I was listening to an episode of the well there’s your problem podcast about pencil towers (youtube), and it had a section on how elevators are a problem because they require a lot of space. So here’s a mathematical version of that.

Problem statement Link to heading

  • Given are \(n\) people that need to go to floors \(1, 2, \dots, n\).
  • Elevators have constant acceleration, and must be standing still to enter/exit.1
  • Possible elevator configurations:
    1. single elevator over entire height
    2. partition the height in disjoint intervals, and then one elevator per interval
    3. double-deck: a single elevator that is \(h\) floors high
  • Not allowed: two free-moving elevators above each other that make sure to never bump into each other.
  • Elevators have infinite capacity.
  • There are \(k\) elevator shafts.
  • Question: How much total travel time do you need to get everyone home, if everybody arrives at the same time.
  • Harder(?): What if the people arrive in a random permutation (1 per time step), and their clock starts ticking as soon as they arrive?
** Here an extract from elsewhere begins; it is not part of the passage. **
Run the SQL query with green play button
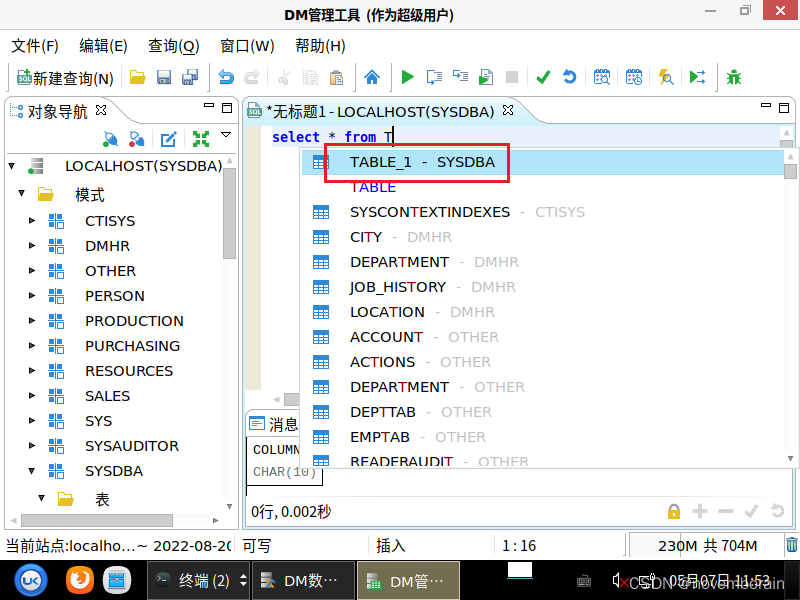 coord(407,77)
Observations Link to heading

  • Going \(n\) floors up takes at least \(O(\sqrt n)\) time.
  • Total travel time is at least \(\sum_{i=0}^n O(\sqrt i) = O(n \sqrt n)\)
  • \(1\) elevator carrying everyone going 1 step at a time: \(O(n^2)\) total time
  • $2$-elevator sqrt-decomposition: one elevator stops every \(\sqrt n\) floors, and then a (set of) second elevators for the final up to \(\sqrt n\) floors.
    • first elevator: \(n\) people times \(n/(\sqrt n)/2\) ‘big steps’ on average times \(\sqrt{\sqrt n}\) time per big step is \(O(n^{7/4})\)
    • second elevator: \(n\) people times \((\sqrt n)\) ‘small steps’ on average times \(1\) per small step is \(O(n^{3.2})\)
    • so overall the big steps dominate
  • $2$-elevator, one that stops every \(B\) floors and then \(B\) that stop every one floor:
    • the first one: \(n \cdot (n/B) \cdot \sqrt B = n^2/\sqrt B\)
    • the second one: \(n \cdot B = nB\).
    • solve for equality: \(B = n/\sqrt B\) => \(B = n^{2/3}\)
    • so \(n^{1+2/3}\) solution
  • \(\lg n\) elevator binary tree:
    • \(2^k \leq n \leq 2^{k+1}\)
    • Take first elevator to \(2^k\) if needed: time \(\sqrt{2^k} = O(\sqrt n)\)
    • There take second elevator that goes up \(2^{k-1}\) floors if needed.
    • Then \(2^{k-2}\) levels up
    • and so on until the last floor.
    • Total time per person averages \(\sqrt{2^k}/2 + \sqrt{2^{k-1}}/2 + \dots + \sqrt{2}/2 + \sqrt{1}/2 = O(\sqrt{2^k}) = O(\sqrt n)\), so up-to-a-constant optimal total travel time \(O(n \sqrt n)\).

Open questions:

  • What is the optimal elevator-shafts vs time tradeoff?
  • How low can we push the constants for any specific \(k\) and \(n\)?

Harder variant: random arrival order Link to heading

  • The dominant term in the easy version is the time spent in the first long-distance elevator.
  • Waiting for that elevator is at most it going up and down.
  • Thus, worst-case time with random arrivals is at most \(3\times\) the optimal one, which has the same complexity!

Closing thoughts Link to heading

This problem feels oddly familiar to the \(\sqrt n\) memory model where reading memory also takes \(\sqrt n\) time. There, we gather random pieces of data and we are bound by speed of light and planar information density. Here, instead, we are bound by acceleration and deceleration in 1D, and we scatter instead of gather the people, and somewhat surprisingly, the result of \(\sqrt n\) average latency per person comes out the same!